PAGE EXCERPT ->
▬▬▬▬▬▬▬▬▬▬
The virtuous circle continues to attract cash, service and product donations from sources such as the Allergan Foundation, Solutions for Urban Agriculture, Impact Giving, Waste Not OC Coalition and LA & SF Specialty.
The services of Bracken’s Kitchen aren’t just about charity. Food waste is estimated at 30 to 40 percent of the nationwide food supply, according to the U.S. Department of Agriculture. If crops aren’t perfect or become too costly to harvest, they’re left to rot in fields. Restaurants once feared lawsuits if they donated food that was inaccurately perceived as old or spoiled. Laws have changed, and so have attitudes and awareness about the impact of food waste on the population and the planet.
Hunger-relief organizations have worked for decades to close the gap between excess waste, or “recovered food,” and hungry people, but there’s often been a missing link. That’s where Bracken, like a contestant on the reality show “Chopped,” illustrates how to take random ingredients and cook them into delicious, healthy meals.
“He has a skill set that goes far beyond most people in the world of philanthropy,” said Jordan Perkins, executive director of Solutions for Urban Agriculture, which runs a program to glean produce from area farms for Bracken’s Kitchen. “He clearly left a very lucrative career to do something that he’s very passionate about. We want to support that.”
Those skills also caught the attention of Mike Learakos, executive director of the Waste Not OC Coaltion and president of TJM Inc./Katella Grill. As Waste Not OC was developing a model to eliminate hunger and reduce food waste with wholesome, fresh recovered food, Bracken was thinking along the same lines.
“One critical element of our model is the use of ‘food recovery kitchens’ to repurpose and/or repackage recovered food in a manner that extends the product shelf life, eliminates waste at the food pantry level and ensures food safety,” Learakos wrote in an email. “After meeting Bill three years ago, we immediately hit it off, and it was then I identified Bill as a vital part of the model and Bracken’s Kitchen as our pilot food recovery kitchen.”
▬▬▬▬▬▬▬▬▬▬
MATERIAL SUPPLIED ->
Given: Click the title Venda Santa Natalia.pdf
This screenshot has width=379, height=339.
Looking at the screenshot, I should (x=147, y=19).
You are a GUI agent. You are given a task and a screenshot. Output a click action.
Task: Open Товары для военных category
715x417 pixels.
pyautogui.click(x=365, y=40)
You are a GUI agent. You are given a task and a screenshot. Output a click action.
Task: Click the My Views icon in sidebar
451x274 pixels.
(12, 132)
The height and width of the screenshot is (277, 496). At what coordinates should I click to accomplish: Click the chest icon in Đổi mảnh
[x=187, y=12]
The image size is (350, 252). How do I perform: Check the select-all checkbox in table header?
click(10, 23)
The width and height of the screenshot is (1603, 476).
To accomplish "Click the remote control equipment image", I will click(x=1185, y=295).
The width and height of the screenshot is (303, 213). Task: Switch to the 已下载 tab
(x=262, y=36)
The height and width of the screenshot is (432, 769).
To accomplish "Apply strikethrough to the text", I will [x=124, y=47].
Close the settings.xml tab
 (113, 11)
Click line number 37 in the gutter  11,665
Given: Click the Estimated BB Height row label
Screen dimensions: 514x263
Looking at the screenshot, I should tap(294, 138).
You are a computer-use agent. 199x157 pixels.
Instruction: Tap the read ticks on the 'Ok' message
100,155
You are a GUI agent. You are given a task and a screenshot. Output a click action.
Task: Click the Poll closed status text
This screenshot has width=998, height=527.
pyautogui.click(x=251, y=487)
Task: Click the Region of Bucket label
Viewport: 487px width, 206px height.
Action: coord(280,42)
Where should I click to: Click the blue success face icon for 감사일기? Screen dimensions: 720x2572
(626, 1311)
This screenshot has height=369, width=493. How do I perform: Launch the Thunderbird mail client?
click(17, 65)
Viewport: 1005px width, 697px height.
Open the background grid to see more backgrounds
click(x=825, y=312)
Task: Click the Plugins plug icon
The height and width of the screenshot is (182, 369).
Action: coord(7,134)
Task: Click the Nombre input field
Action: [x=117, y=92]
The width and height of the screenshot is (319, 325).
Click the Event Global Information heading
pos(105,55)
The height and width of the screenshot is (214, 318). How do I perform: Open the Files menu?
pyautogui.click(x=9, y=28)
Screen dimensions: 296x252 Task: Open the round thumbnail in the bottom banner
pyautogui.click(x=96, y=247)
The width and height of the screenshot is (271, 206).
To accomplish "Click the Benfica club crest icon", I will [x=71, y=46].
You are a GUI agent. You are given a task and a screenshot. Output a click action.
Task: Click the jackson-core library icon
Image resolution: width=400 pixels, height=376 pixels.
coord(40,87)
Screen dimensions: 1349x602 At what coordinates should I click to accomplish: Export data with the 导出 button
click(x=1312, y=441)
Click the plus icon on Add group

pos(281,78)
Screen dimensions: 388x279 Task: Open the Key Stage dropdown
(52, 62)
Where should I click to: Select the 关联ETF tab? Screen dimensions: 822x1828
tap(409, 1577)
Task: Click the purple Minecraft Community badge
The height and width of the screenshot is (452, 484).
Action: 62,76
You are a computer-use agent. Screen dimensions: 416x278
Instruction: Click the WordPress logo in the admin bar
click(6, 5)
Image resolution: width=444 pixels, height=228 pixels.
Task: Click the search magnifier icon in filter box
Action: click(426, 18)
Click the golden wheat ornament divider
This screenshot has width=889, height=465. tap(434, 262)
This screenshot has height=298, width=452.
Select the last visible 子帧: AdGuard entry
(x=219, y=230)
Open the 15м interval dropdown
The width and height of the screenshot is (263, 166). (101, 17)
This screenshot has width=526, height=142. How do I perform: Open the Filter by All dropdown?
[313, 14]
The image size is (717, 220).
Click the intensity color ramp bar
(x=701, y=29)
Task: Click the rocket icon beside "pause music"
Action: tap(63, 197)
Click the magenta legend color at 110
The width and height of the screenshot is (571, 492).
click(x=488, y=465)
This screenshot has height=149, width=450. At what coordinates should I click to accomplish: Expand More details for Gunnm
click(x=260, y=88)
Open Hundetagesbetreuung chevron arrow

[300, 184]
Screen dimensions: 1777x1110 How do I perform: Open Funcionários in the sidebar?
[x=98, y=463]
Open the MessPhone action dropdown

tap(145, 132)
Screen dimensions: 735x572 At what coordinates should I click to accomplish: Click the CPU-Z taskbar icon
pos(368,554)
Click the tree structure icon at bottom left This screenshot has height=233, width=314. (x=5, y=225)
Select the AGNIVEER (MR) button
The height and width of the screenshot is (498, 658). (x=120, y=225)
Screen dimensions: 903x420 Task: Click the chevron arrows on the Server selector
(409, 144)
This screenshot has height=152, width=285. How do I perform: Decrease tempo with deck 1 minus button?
▬▬▬▬▬▬▬▬▬▬
USING THE INFORMATION ->
a: Answer these from the Bracken's Kitchen excerpt:
(i) According to the U.S. Department of Agriculture, what share of the nationwide food supply is food waste estimated to be?
(ii) Which reality show is Bracken compared to?
(iii) How long ago did Learakos meet Bill?
b: Name every source the Bracken's Kitchen excerpt lists as giving cash, service and product donations.
c: Continue the Bracken's Kitchen excerpt with the next part, picking up after its last sentence.

ACTIVITY ANSWERS ->
a:
(i) 30 to 40 percent
(ii) "Chopped"
(iii) Three years ago

b: Allergan Foundation, Solutions for Urban Agriculture, Impact Giving, Waste Not OC Coalition, LA & SF Specialty

c:
The model is extending even further into the community. With a tasty meal as the draw, Bracken’s Kitchen boosts attendance at other charitable events. He’s partnered with the Beach Coin Laundry’s Laundry Love Project to feed participants while the laundromat’s volunteers wash up to 100 loads of clothing. In the works: Doctors from the Edinger Medical Group of Fountain Valley will ride along with Betsy to perform free medical checkups. “The doctors recognize what we do in terms of nutritious, healthy meals,” said Bracken. “They know all of the issues related to food insecurity.”
Now the chef has expansion plans. He envisions a fleet of trucks, a permanent kitchen, a statewide or national program, and additional staff who can help Bracken move from behind the wheel (or the stove) to share his management and cooking skills.
“I spend a lot of my time guiding and teaching my volunteers. Teaching a young person culinary skills helps break the cycle of poverty,” Bracken said. “We can feed them all day long, but guess what? Tomorrow they wake up hungry. If we can have impact on the long-term cycle of poverty, then we can really make a difference.” Bracken knows that his meals aren’t just about food. “It’s the idea that someone cares, that there is hope,” he said.
At the end of the meal in Santa Ana, Bracken packs Betsy for the drive back to Huntington Beach, where he’ll end a typical 12-hour day. Turning to explain why he works so hard, he repeats a favorite saying, “Feeding people isn’t the same as nourishing them.”